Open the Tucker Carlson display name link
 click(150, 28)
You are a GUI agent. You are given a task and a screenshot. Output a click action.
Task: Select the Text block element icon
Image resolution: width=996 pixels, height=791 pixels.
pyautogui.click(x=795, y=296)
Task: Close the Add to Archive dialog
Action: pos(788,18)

◆ PROBLEM DESCRIPTION:
Reproduce each of the items above verbatim.

◆ COMPLETED TASK:
Open the Tucker Carlson display name link
 click(150, 28)
You are a GUI agent. You are given a task and a screenshot. Output a click action.
Task: Select the Text block element icon
Image resolution: width=996 pixels, height=791 pixels.
pyautogui.click(x=795, y=296)
Task: Close the Add to Archive dialog
Action: pos(788,18)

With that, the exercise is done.